Ni-Al and Ni-Zr systems have been considered for the study. A systematic study of Ni-Al at the atomistic scale, could explain different growth mechanisms in metals, ordered and disordered intermetallic alloys. In Ni-Zr system, effect of solute atoms on the growth kinetics has been studied. It has been demonstrated that the calculated material parameters can be used in Phase Field simulations, to study morphological evolution of microstructures during solidification in the mesoscopic length-scale.

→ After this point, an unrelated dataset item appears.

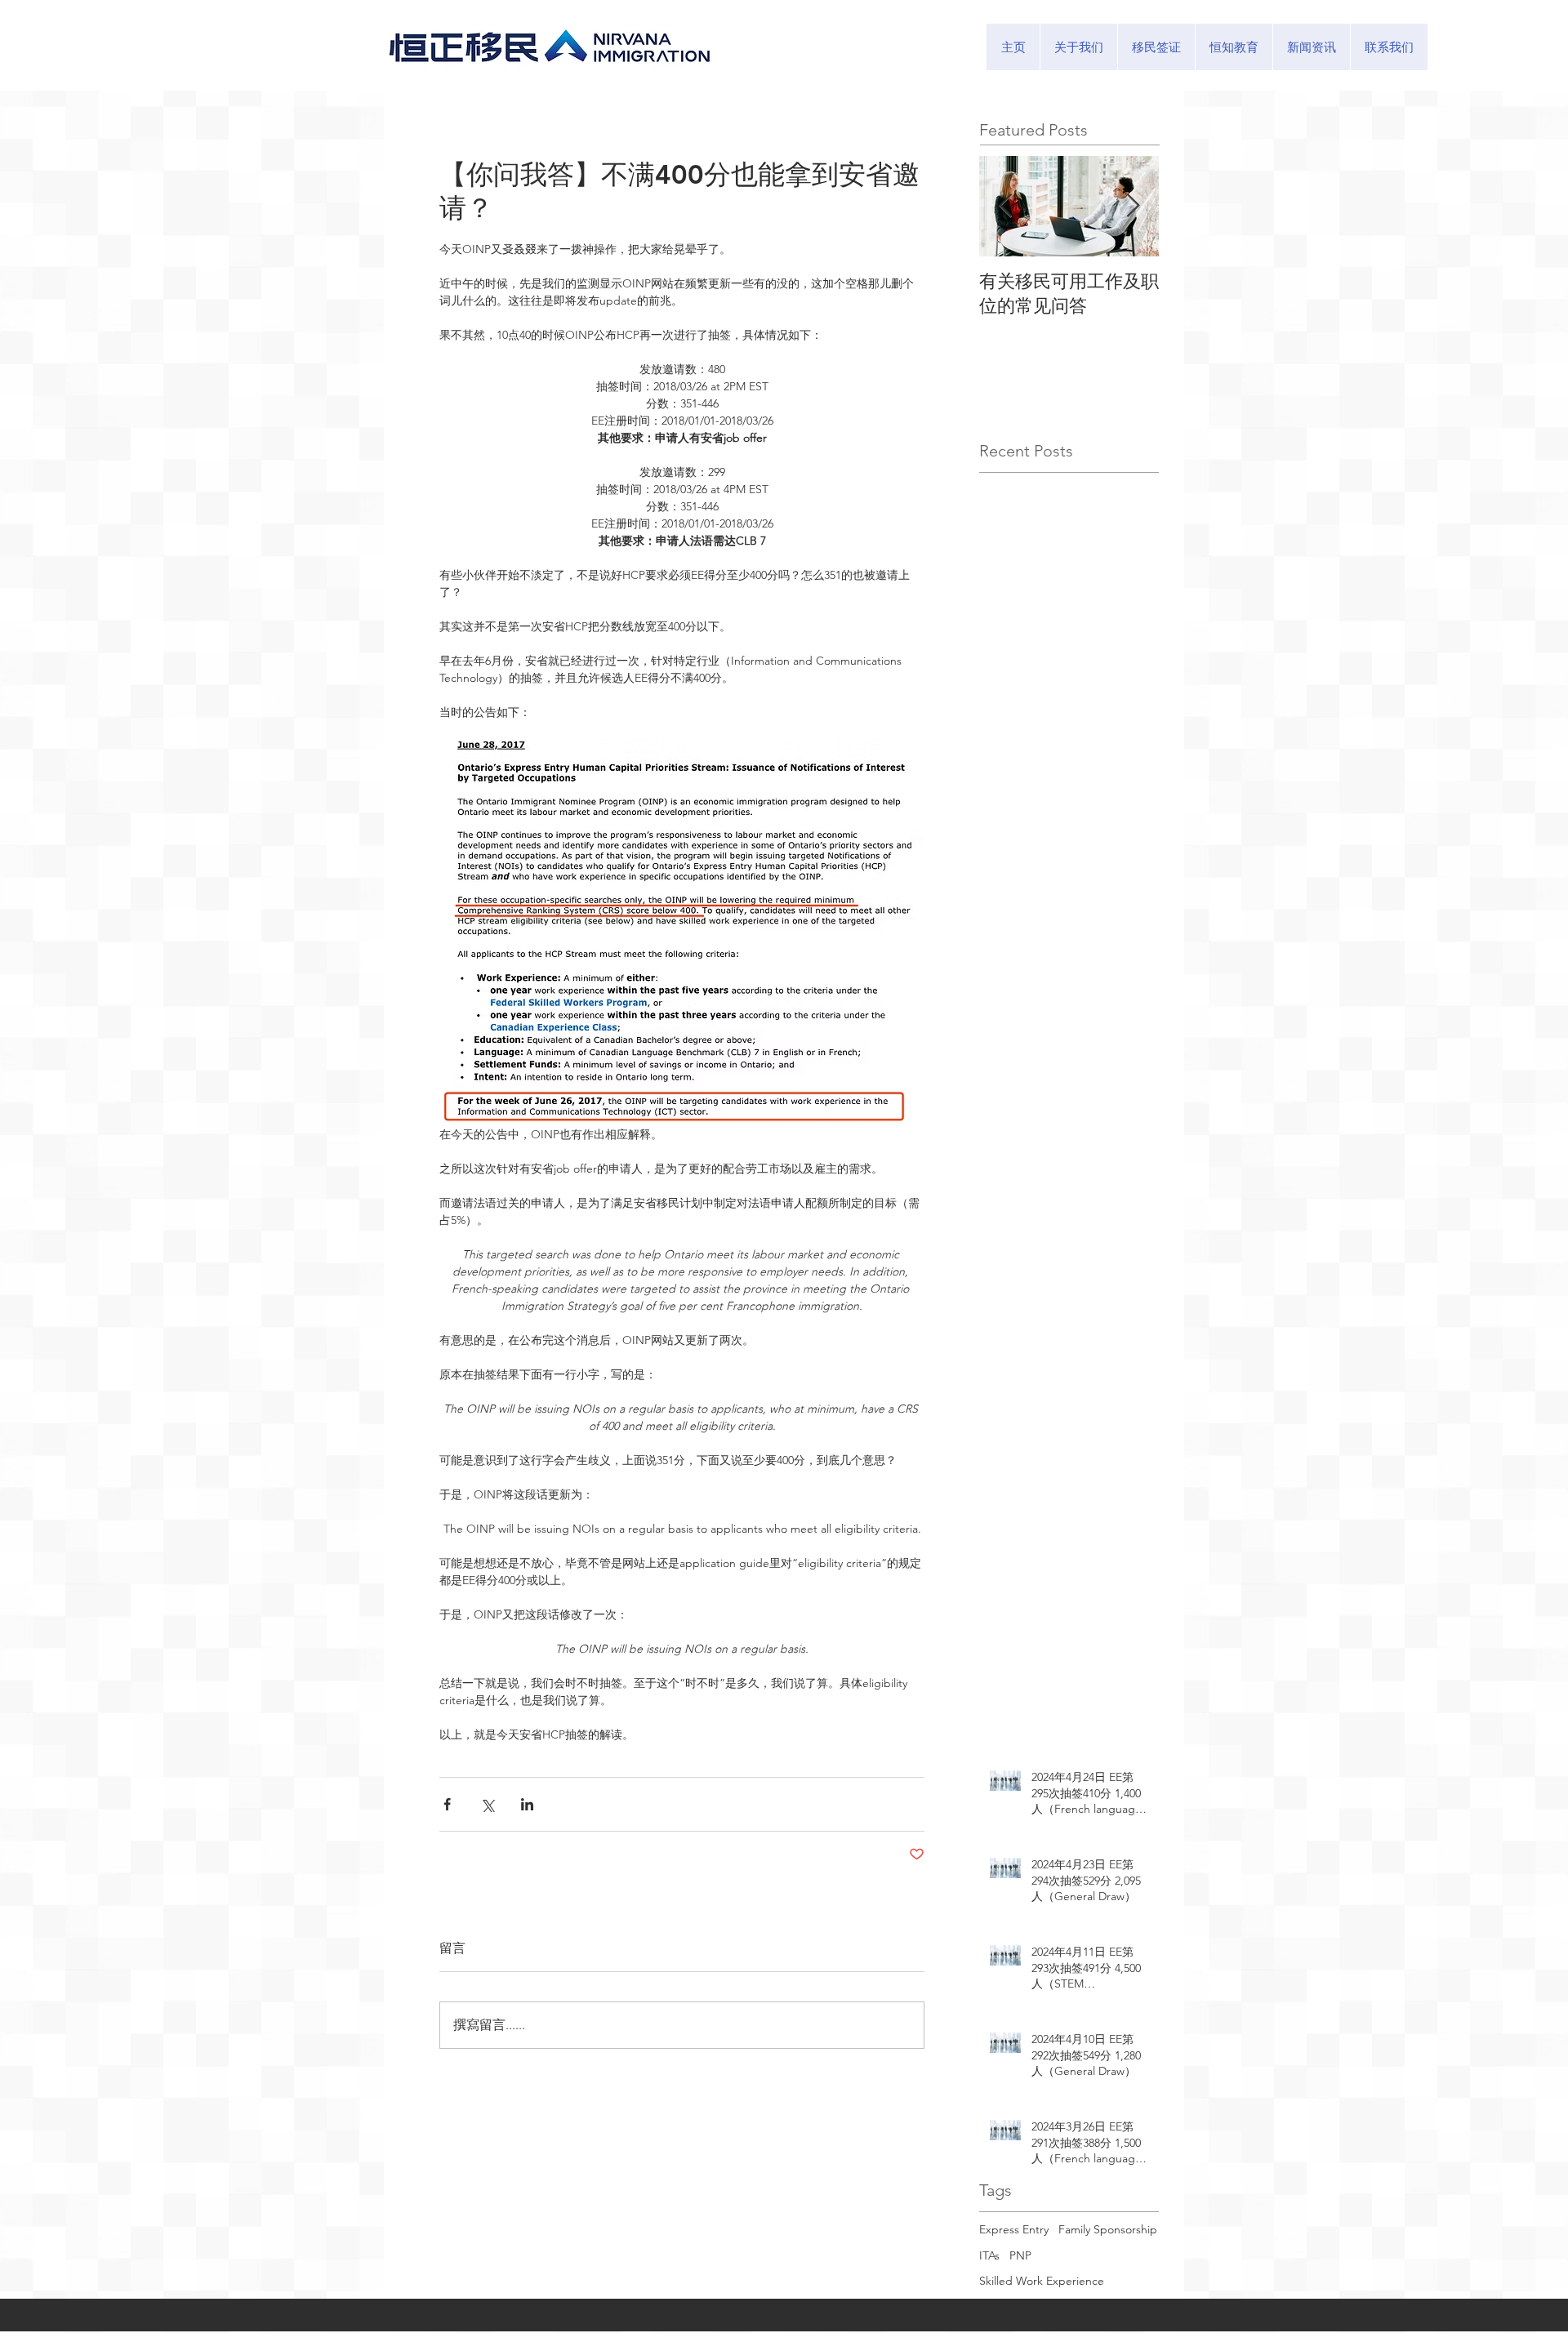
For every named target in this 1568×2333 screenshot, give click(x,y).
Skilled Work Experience (1041, 2280)
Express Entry (1014, 2229)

Interatomic potential is a major input to MD simulations. In this work, a sensitivity analysis has been performed on the Modified Embedded Atom Method (MEAM) potentials of Ni and Al, to understand the effect of potential parameters on the ground state and thermal properties. The investigated properties include lattice parameter, cohesive energy, elastic constants, vacancy formation energy, structural energy differences, melting temperature and latent heat. Among the parameters, Cmin, Cmax (screening parameters) and t(3) (weighing factor for the angular contribution for electron density) are identified to have profound impact on melting temperature and latent heat. Among these parameters, tuning t(3) has been found to affect only the melting temperature and latent heat without disturbing other fit properties such as lattice parameter, elastic constants and cohesive energy. Based on the results, a methodology to refine MEAM potential for tuning properties related to solidification/melting has been arrived at. In summary, this thesis (a) provides recipes for tuning interatomic potentials, and calculation of material properties using MD, and (b) addresses an important aspect of linking across length-scales through a demonstration of interfacing between MD and phase field simulations.